In the practice of caudal or lumbar epidural block, occasional unintentional penetration of the subarachnoid space by the catheter may occur. Subsequent adverse effects may depend partially on the amount of drug administered subdurally. These may include spinal block of varying magnitude (including total spinal block), hypotension secondary to spinal block, loss of bladder and bowel control, and loss of perineal sensation and sexual function. Persistent motor, sensory and/or autonomic (sphincter control) deficit of some lower spinal segments with slow recovery (several months) or incomplete recovery have been reported in rare instances when caudal or lumbar epidural block has been attempted. Backache and headache have also been noted following use of these anesthetic procedures.

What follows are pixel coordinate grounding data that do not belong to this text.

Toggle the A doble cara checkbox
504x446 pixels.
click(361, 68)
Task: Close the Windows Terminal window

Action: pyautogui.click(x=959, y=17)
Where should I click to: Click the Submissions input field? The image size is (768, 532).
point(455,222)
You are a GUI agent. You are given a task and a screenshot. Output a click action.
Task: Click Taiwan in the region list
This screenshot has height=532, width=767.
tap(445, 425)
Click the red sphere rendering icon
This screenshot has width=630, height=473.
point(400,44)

There have been reported cases of permanent injury to extraocular muscles requiring surgical repair following retrobulbar administration.
Acute emergencies from local anesthetics are generally related to high plasma levels encountered during therapeutic use of local anesthetics or to unintended subarachnoid injection of local anesthetic solution (see ADVERSE REACTIONS, WARNINGS, and PRECAUTIONS).

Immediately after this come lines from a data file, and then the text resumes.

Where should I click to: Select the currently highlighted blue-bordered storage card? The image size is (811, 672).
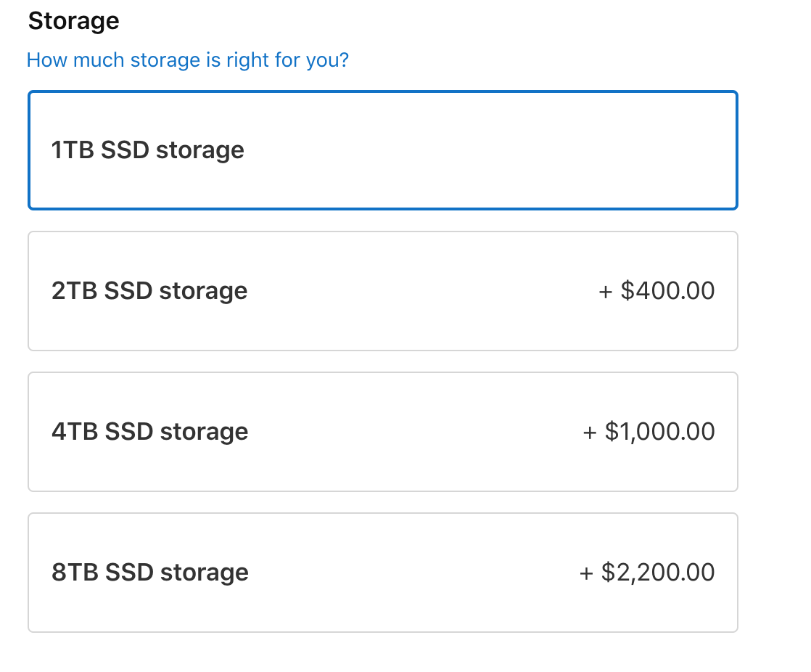[x=382, y=150]
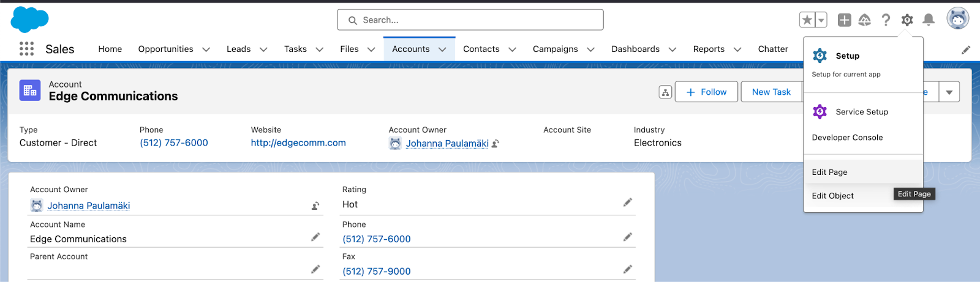The width and height of the screenshot is (980, 282).
Task: Click the global Search field
Action: click(470, 20)
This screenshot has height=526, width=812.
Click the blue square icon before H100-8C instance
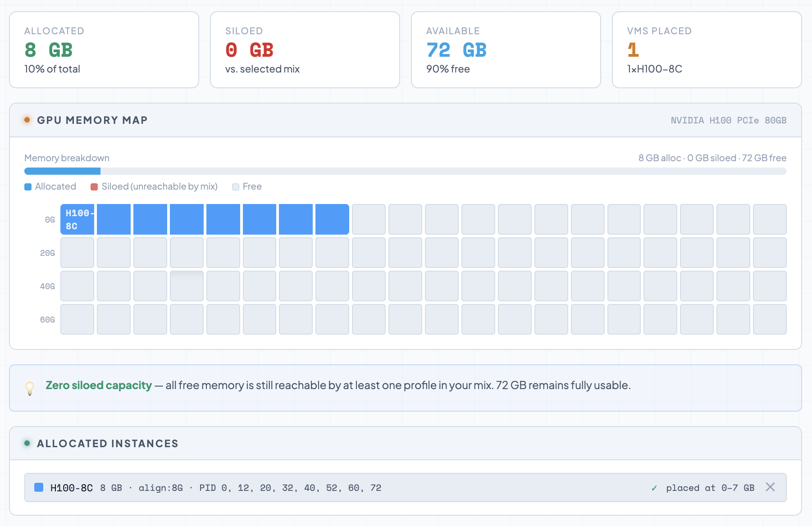pyautogui.click(x=39, y=487)
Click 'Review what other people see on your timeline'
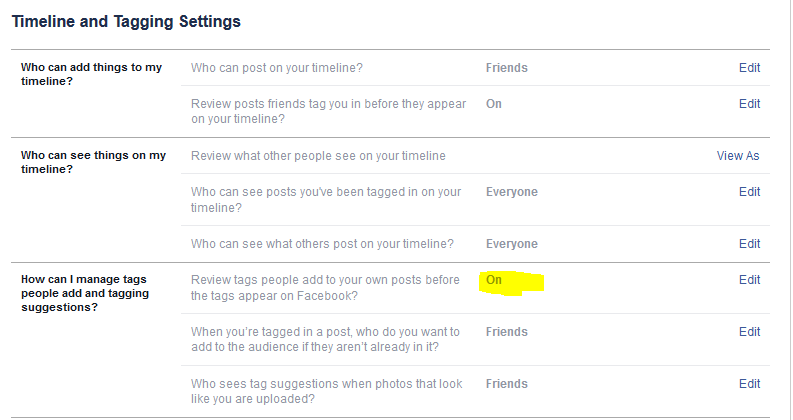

The first consideration is prevention, best accomplished by careful and constant monitoring of cardiovascular and respiratory vital signs and the patient’s state of consciousness after each local anesthetic injection. At the first sign of change, oxygen should be administered.
The first step in the management of convulsions, as well as underventilation or apnea due to unintended subarachnoid injection of drug solution, consists of immediate attention to the maintenance of a patent airway and assisted or controlled ventilation with oxygen and a delivery system capable of permitting immediate positive airway pressure by mask. Immediately after the institution of these ventilatory measures, the adequacy of the circulation should be evaluated, keeping in mind that drugs used to treat convulsions sometimes depress the circulation when administered intravenously. Should convulsions persist despite adequate respiratory support, and if the status of the circulation permits, small increments of an ultra-short acting barbiturate (such as thiopental or thiamylal) or a benzodiazepine (such as diazepam) may be administered intravenously. The clinician should be familiar, prior to the use of local anesthetics, with these anticonvulsant drugs. Supportive treatment of circulatory depression may require administration of intravenous fluids and, when appropriate, a vasopressor as directed by the clinical situation (e.g., ephedrine).

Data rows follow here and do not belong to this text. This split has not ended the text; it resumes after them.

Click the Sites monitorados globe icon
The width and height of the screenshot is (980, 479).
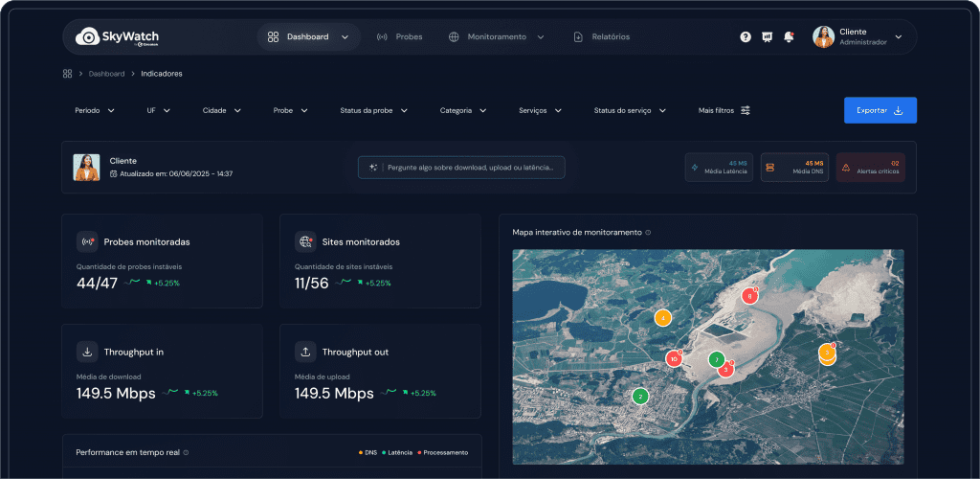(x=305, y=242)
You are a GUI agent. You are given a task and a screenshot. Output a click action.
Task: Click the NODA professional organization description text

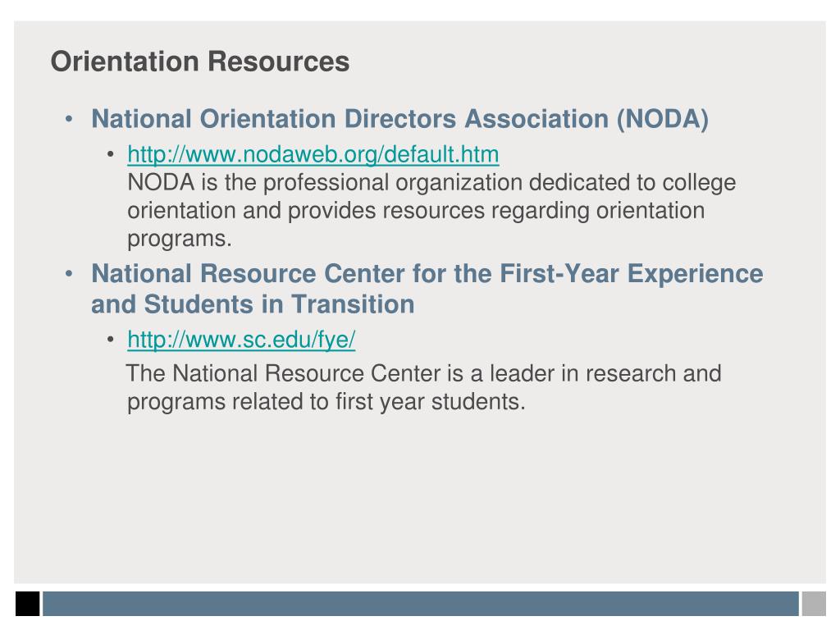tap(431, 211)

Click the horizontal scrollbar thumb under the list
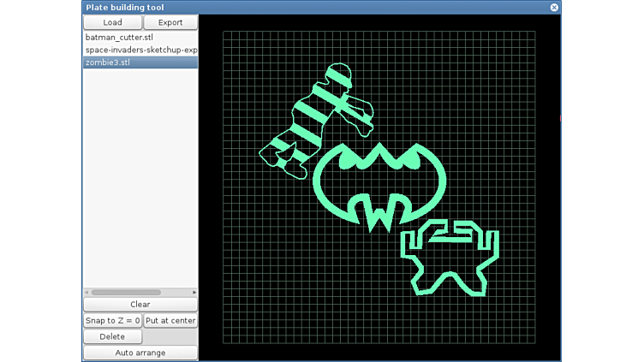126,293
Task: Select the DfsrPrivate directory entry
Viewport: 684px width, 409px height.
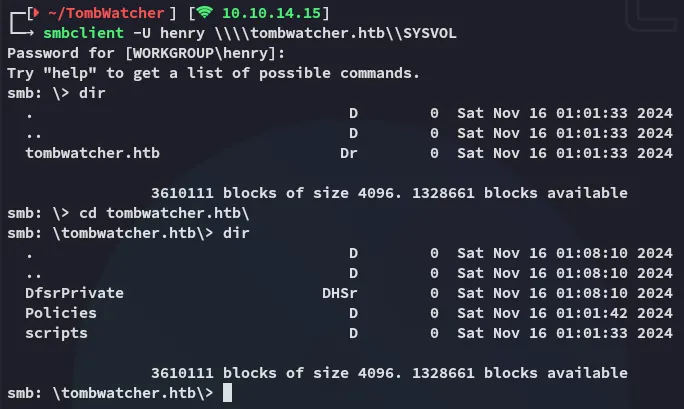Action: click(75, 293)
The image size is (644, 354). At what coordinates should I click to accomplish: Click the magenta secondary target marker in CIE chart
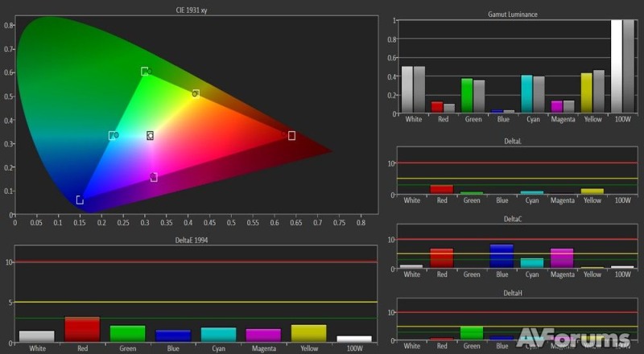tap(154, 178)
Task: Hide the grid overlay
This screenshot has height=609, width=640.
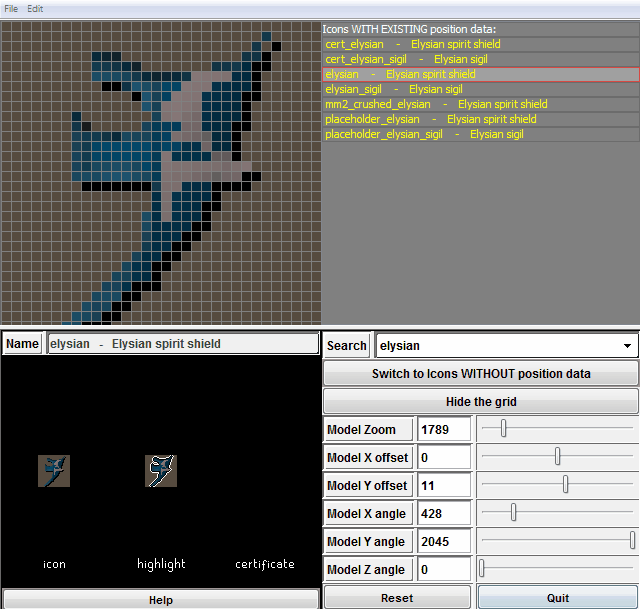Action: (481, 402)
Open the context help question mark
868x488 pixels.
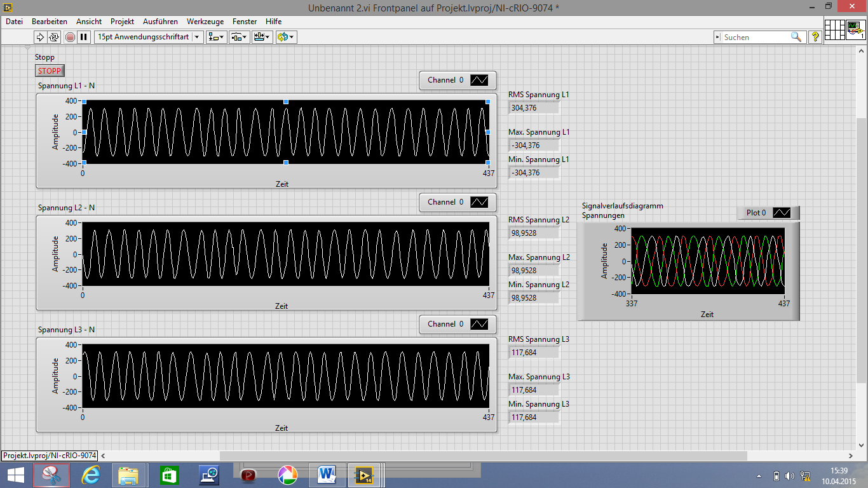(815, 37)
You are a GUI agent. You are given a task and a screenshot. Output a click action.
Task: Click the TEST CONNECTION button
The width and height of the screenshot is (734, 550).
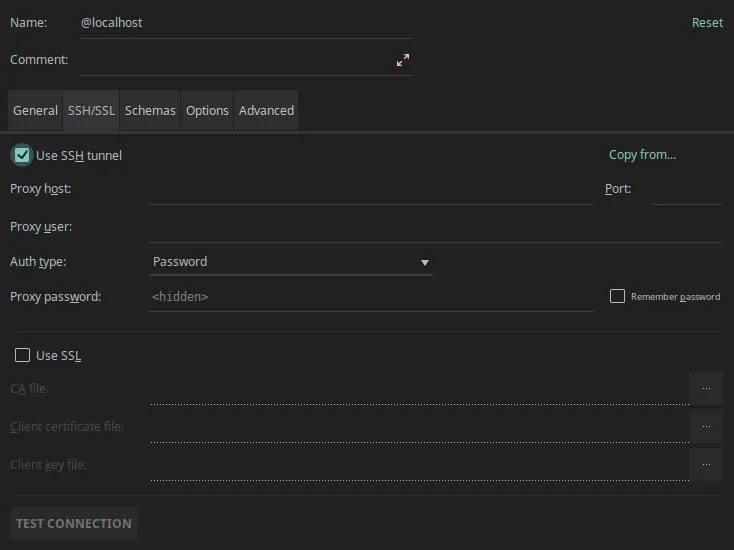click(73, 523)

If not treated immediately, both convulsions and cardiovascular depression can result in hypoxia, acidosis, bradycardia, arrhythmias and cardiac arrest. Underventilation or apnea due to unintentional subarachnoid injection of local anesthetic solution may produce these same signs and also lead to cardiac arrest if ventilatory support is not instituted. If cardiac arrest should occur, standard cardiopulmonary resuscitative measures should be instituted.
Endotracheal intubation, employing drugs and techniques familiar to the clinician, may be indicated, after initial administration of oxygen by mask, if difficulty is encountered in the maintenance of a patent airway or if prolonged ventilatory support (assisted or controlled) is indicated.
Dialysis is of negligible value in the treatment of acute overdosage with lidocaine HCl.
The oral LD50 of lidocaine HCl in non-fasted female rats is 459 (346 to 773) mg/kg (as the salt) and 214 (159 to 324) mg/kg (as the salt) in fasted female rats.